La rentrée politique a été quelque peu mouvementée en France. Comme souvent, c’est une polémique à signature religieuse qui a été à l’origine des agitations. Très vite, un mot d’origine arabe s’est retrouvé propulsé à la une des médias : abaya. D’après les ouvrages de lexicographie d’arabe classique, l’abaya est une robe ample, parfois décorée de bandes de couleur noire ou marron. Bien que la connotation religieuse soit absente de cette définition, le pouvoir exécutif en France a considéré que le port de l’abaya entrait dans le cadre des mesures prévues par la loi de 2004 sur l’interdiction des signes ostensibles d’appartenance religieuse.

PRO ET ANTI

On rappellera succinctement l’essentiel des arguments qui ont alimenté le bras de fer entre ceux qu’il serait permis d’appeler les “pro-abaya” et les “an- ti-abaya”. Pour les premiers, l’abaya n’est pas un signe religieux et l’interdire revient à discriminer de jeunes filles. Pour les seconds, il s’agit d’un signe religieux “par destination”, c’est-à-dire que, même si l’abaya n’est en substance qu’une robe orientale, elle sert à opérationnaliser une norme religieuse; à savoir : la pudeur par camouflage du corps. L’éternelle question de ce qui est religieux et ce qui ne l’est pas trouve dans cette polémique une autre occasion de témoigner de sa complexité. Mais au-delà de la problématique strictement sociétale et politique, on peut prendre le temps de se poser la question de ce que la “pudeur” peut signifier d’un point de vue croyant. En ce sens, une métaphore tirée des Évangiles me semble particulièrement inspirante. Cette métaphore est celle où Jésus dit à ses disciples qu’ils sont «le sel de la terre» (Matthieu ch. 5, v. 13). Le sel est sans doute l’assaisonnement le plus connu et le plus indispensable. Il est aussi le plus invisible de tous.
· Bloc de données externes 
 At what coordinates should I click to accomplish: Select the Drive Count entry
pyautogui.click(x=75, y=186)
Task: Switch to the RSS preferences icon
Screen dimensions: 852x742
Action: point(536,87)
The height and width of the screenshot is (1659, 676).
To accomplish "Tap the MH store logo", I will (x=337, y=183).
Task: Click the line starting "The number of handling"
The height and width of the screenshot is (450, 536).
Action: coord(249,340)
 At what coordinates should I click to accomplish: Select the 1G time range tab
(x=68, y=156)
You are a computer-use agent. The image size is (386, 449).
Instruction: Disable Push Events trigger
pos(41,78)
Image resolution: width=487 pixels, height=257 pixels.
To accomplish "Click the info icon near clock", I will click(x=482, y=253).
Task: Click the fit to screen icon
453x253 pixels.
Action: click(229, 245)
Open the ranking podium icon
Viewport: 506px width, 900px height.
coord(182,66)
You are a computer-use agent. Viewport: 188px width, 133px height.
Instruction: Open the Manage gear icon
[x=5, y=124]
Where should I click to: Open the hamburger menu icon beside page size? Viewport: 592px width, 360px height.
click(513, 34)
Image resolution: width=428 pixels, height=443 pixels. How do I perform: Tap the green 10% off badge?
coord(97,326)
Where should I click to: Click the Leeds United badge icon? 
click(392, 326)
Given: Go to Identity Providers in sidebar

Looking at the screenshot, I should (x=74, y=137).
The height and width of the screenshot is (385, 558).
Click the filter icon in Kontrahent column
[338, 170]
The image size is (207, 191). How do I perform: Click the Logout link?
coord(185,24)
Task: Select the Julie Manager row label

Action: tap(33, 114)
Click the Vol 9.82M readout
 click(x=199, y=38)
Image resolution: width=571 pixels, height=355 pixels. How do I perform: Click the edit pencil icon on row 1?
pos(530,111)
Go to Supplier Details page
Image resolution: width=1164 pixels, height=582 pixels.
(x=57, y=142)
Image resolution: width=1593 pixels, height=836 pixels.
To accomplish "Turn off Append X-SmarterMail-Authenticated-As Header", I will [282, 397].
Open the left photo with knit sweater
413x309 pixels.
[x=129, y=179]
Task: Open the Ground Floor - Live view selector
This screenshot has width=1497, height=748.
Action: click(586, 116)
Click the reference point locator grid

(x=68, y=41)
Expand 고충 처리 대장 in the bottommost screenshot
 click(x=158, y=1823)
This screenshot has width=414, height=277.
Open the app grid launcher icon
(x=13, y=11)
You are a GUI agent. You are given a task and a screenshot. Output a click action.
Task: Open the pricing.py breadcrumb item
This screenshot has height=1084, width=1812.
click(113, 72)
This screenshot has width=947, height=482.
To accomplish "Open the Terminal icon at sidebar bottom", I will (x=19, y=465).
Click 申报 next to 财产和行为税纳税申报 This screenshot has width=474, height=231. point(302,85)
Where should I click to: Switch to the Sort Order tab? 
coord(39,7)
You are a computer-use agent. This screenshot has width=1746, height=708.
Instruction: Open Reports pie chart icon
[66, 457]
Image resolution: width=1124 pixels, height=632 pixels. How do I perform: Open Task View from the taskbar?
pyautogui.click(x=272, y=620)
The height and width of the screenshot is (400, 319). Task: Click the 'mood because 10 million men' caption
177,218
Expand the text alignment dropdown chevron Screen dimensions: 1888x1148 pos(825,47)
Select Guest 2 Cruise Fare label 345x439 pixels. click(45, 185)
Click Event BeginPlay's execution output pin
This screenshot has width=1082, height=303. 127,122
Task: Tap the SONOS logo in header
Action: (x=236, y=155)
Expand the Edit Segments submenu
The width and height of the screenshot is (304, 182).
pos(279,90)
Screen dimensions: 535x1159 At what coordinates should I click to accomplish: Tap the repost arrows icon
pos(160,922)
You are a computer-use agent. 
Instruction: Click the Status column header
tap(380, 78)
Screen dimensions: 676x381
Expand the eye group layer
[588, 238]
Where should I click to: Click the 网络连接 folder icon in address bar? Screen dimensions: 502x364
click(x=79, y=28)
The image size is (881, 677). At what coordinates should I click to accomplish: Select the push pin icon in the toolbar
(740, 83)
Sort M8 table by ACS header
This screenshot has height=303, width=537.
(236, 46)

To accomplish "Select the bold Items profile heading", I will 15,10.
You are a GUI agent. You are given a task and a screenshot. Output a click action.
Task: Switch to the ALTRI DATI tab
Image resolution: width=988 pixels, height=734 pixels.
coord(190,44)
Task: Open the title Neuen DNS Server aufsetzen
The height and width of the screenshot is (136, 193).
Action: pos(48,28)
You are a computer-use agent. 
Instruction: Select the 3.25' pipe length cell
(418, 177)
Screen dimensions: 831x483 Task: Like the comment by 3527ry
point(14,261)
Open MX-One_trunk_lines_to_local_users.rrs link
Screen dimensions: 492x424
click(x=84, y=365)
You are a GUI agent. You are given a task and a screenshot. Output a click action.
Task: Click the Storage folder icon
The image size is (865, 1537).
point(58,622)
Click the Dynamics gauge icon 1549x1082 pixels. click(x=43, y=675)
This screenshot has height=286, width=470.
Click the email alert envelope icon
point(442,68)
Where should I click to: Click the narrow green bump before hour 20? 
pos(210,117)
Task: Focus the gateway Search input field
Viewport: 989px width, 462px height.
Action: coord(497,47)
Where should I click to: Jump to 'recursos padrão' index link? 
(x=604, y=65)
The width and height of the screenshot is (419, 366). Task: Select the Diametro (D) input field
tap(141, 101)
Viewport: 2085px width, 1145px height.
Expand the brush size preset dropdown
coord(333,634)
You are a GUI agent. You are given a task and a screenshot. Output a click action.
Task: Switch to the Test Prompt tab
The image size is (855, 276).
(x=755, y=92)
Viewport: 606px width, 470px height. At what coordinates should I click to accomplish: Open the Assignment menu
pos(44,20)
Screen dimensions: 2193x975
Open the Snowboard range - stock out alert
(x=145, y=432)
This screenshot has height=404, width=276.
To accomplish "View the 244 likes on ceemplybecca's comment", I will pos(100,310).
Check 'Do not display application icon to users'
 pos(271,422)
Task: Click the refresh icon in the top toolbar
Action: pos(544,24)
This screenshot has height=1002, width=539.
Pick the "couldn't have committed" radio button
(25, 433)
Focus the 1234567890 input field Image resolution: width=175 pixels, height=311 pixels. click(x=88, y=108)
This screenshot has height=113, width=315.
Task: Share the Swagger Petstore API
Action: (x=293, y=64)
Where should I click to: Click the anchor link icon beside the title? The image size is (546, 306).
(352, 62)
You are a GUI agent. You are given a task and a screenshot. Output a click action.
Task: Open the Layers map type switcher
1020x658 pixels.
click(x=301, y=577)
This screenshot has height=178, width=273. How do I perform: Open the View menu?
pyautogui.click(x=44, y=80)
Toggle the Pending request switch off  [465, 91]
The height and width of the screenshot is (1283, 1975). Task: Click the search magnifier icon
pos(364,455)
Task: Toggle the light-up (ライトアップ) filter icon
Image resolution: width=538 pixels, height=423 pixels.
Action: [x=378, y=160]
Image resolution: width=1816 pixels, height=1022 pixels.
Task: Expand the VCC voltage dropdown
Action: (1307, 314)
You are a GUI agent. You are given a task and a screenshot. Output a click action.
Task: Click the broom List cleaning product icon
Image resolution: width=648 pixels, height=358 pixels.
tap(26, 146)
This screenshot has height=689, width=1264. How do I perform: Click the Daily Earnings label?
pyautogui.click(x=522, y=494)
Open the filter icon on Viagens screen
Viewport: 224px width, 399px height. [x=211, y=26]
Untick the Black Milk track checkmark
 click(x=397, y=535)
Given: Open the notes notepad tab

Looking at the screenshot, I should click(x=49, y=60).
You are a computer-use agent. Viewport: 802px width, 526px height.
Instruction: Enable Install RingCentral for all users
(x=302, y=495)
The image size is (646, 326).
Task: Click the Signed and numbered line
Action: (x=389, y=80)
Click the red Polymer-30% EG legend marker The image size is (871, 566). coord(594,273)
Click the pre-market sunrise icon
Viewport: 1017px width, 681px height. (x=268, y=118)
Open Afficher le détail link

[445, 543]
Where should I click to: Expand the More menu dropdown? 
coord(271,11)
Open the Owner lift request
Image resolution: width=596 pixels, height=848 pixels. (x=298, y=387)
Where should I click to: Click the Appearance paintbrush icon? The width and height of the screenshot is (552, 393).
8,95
Quand il est présent en quantité adéquate, tout se passe correctement et il se fait oublier de lui-même. Lorsqu’il manque, son absence est directement ressentie ; tout comme sa trop forte présence, en cas d’excès.

AUSSI INVISIBLE QUE LE SEL

Ne tient-on pas, avec cette métaphore du sel, un moyen de repenser la question de la pudeur en so- ciété, d’un point de vue croyant ? L’idée d’être aussi invisible que le sel dans un plat, tout en participant de façon centrale à sa saveur, me semble en effet être une excellente illustration du concept de pudeur. Le Coran lui-même se fait écho d’une telle perspective, en des termes plus prosaïques, grâce à la notion de ma`rûf, que l’on peut traduire par « ce qui est reconnu comme étant de bon aloi ». Les musulmans sont ainsi invités à embrasser la cohérence de la culture où ils vivent, à s’y fondre, un peu à la manière du sel dans un plat.

Il ne fait nul doute que le débat politique autour de la normativité religieuse à l’école, notamment en matière d’habillage, continuera selon le schéma polémique qu’on lui connait depuis 2004. Cela ne doit cependant pas empêcher les dignitaires religieux, en l’occurrence ici musulmans, d’approfondir ce qu’ils entendent par “la pudeur”. Et si trop se distinguer, même par intention spirituelle, était une manière d’outrepasser la pudeur ? À la manière du sel qui, en trop grande quantité, manifeste de façon trop agres- sive sa présence dans un plat, l’affichage constant d’une décision spirituelle, fût-elle sincère, n’est-elle pas une manière de prêter le flanc à l’ostentation ? Sans doute qu’une fois de plus, tout se jouera sur l’équilibre entre la “loi et l’esprit de la loi ”.